BEGIN

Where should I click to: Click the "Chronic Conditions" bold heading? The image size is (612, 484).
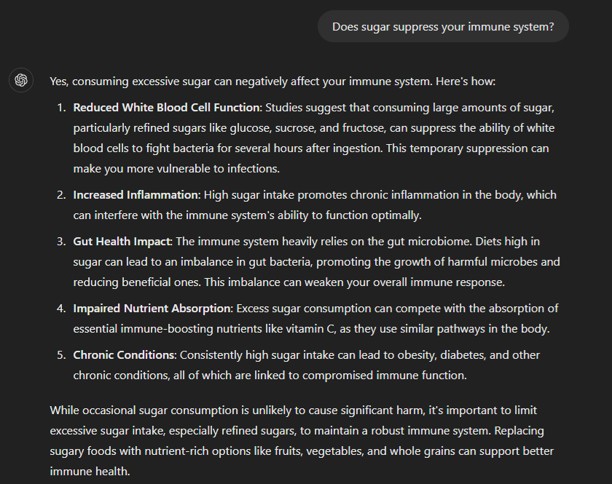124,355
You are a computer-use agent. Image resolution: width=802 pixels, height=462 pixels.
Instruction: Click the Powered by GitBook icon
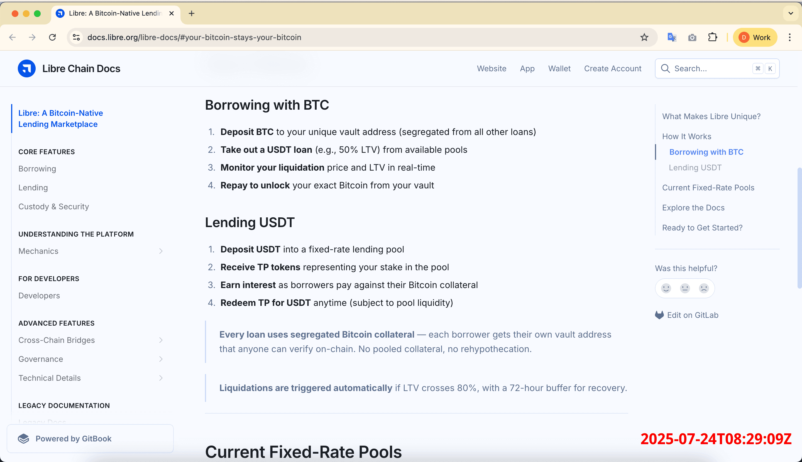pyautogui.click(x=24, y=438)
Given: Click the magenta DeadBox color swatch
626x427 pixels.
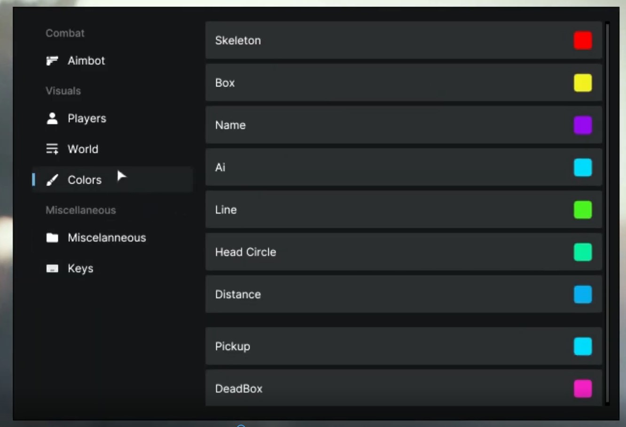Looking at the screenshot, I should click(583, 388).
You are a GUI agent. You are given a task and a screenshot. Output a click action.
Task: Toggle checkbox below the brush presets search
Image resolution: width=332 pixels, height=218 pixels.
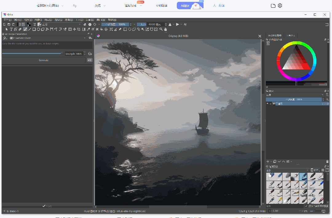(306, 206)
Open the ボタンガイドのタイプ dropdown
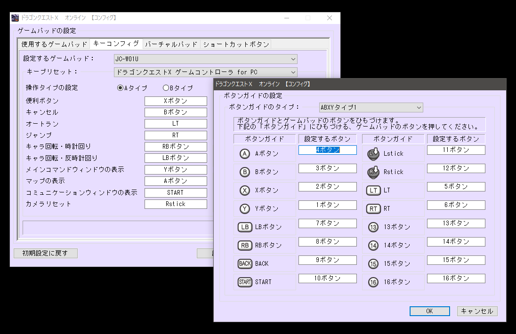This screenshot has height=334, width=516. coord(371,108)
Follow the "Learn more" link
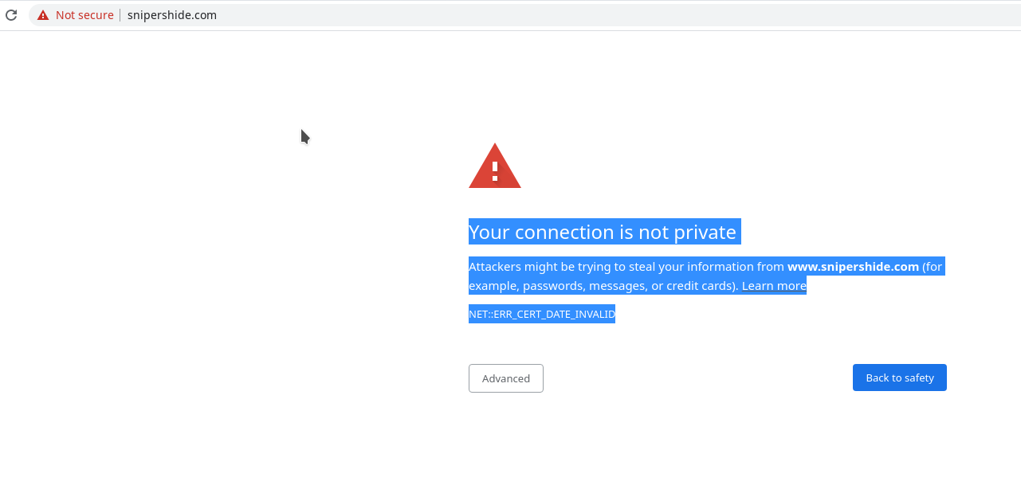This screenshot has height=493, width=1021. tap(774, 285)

END
BEGIN

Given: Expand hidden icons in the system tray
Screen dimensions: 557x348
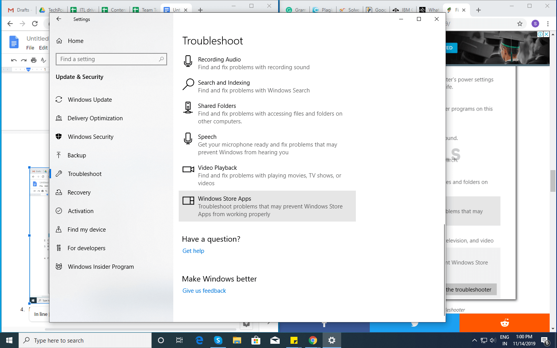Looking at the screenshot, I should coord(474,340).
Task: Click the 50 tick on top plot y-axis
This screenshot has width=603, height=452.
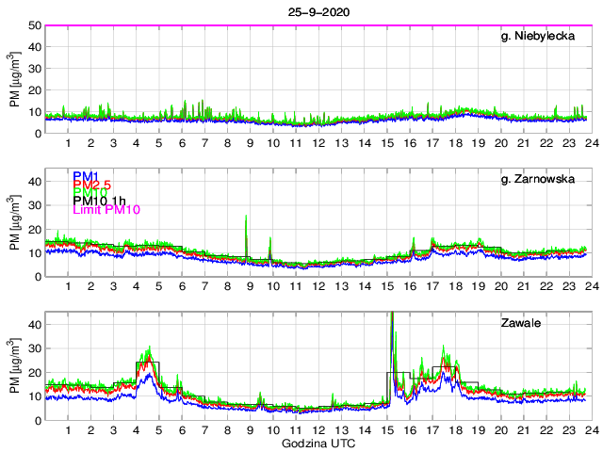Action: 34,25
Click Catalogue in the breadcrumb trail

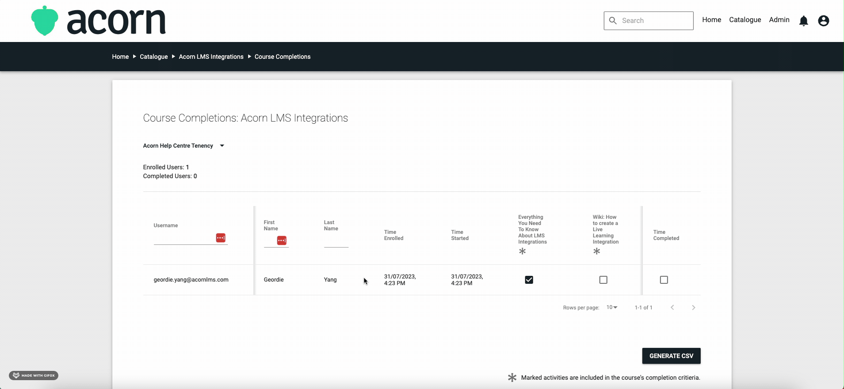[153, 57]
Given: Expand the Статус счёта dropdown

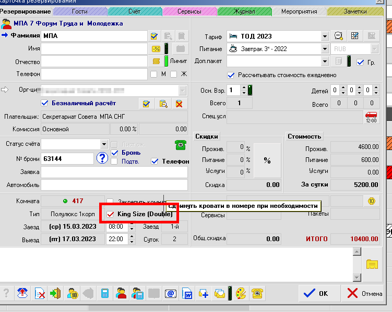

END

### [OBJECTIVE]
Lay out the lines of the entries from the one containing "You are a GUI" through the one containing "This screenshot has height=493, width=1021.", both included, as a Markdown table with a Row column numbering each line and a Line column holding its text. Leave out blank lines and the pictures.

### [WORKED ANSWER]
| Row | Line |
|---|---|
| 1 | You are a GUI agent. You are given a task and a screenshot. Output a click action. |
| 2 | Task: Toggle checkbox below the brush presets search |
| 3 | Image resolution: width=332 pixels, height=218 pixels. |
| 4 | (306, 206) |
| 5 | Open the ボタンガイドのタイプ dropdown |
| 6 | This screenshot has height=334, width=516. coord(371,108) |
| 7 | Follow the "Learn more" link |
| 8 | This screenshot has height=493, width=1021. tap(774, 285) |